Skip the pictures and repeat each line of the data exactly.

+===+

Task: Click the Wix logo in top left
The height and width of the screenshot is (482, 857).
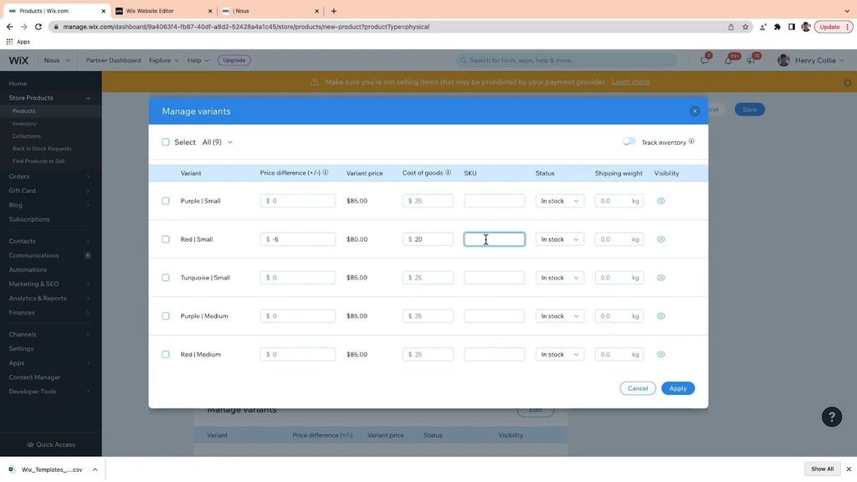Action: 18,59
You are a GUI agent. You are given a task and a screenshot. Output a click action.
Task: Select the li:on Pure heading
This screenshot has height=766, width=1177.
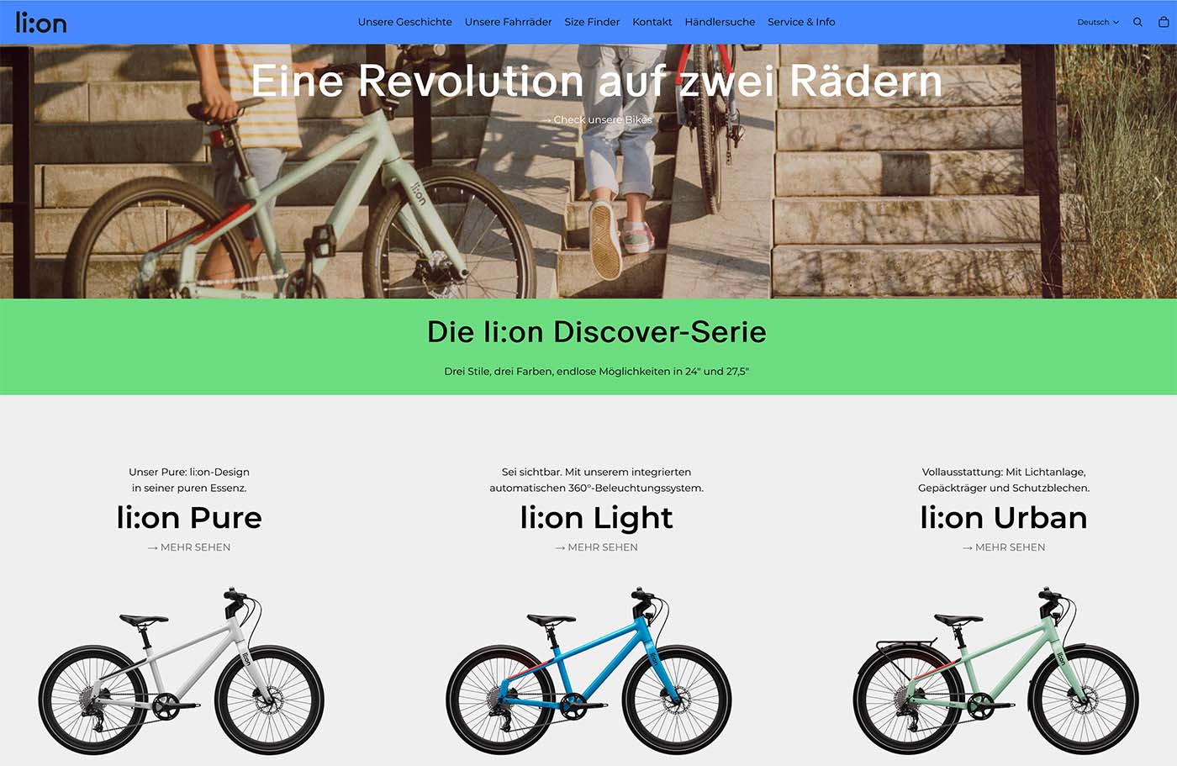coord(189,517)
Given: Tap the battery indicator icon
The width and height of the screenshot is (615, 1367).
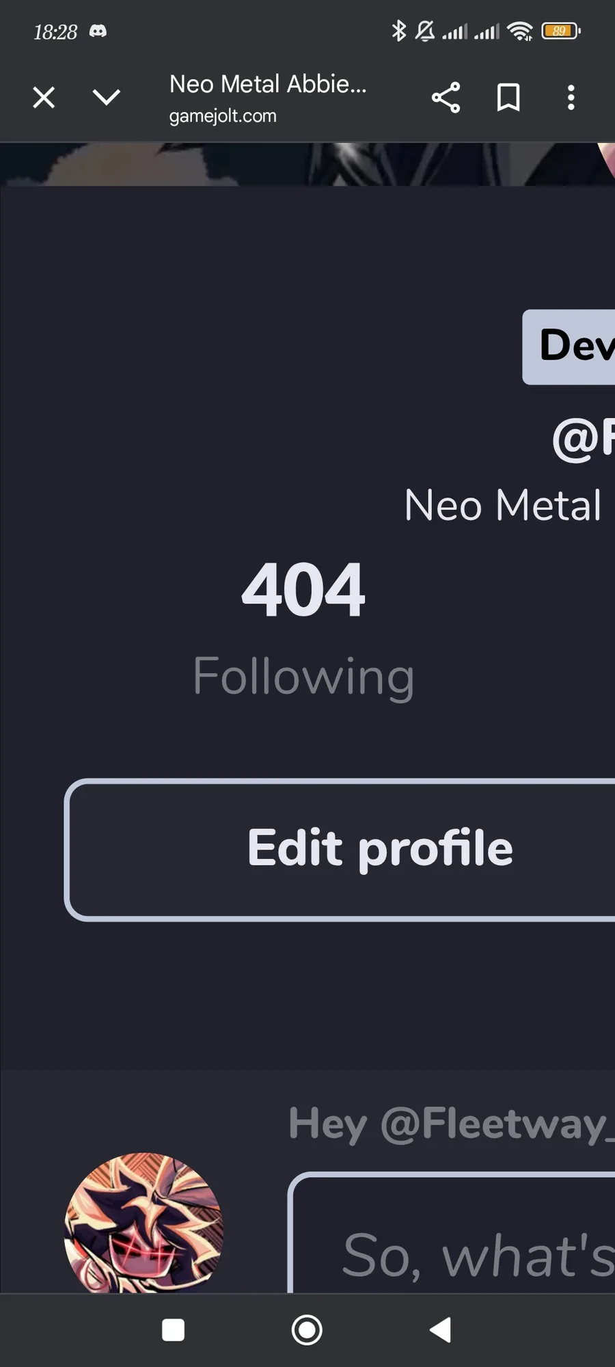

+===+

→ Answer to this problem
Task: Click the Wix logo in top left
The height and width of the screenshot is (482, 857).
Action: 18,59
You are a GUI agent. You are given a task and a screenshot. Output a click action.
Task: Select the li:on Pure heading
This screenshot has height=766, width=1177.
coord(189,517)
Given: Tap the battery indicator icon
The width and height of the screenshot is (615, 1367).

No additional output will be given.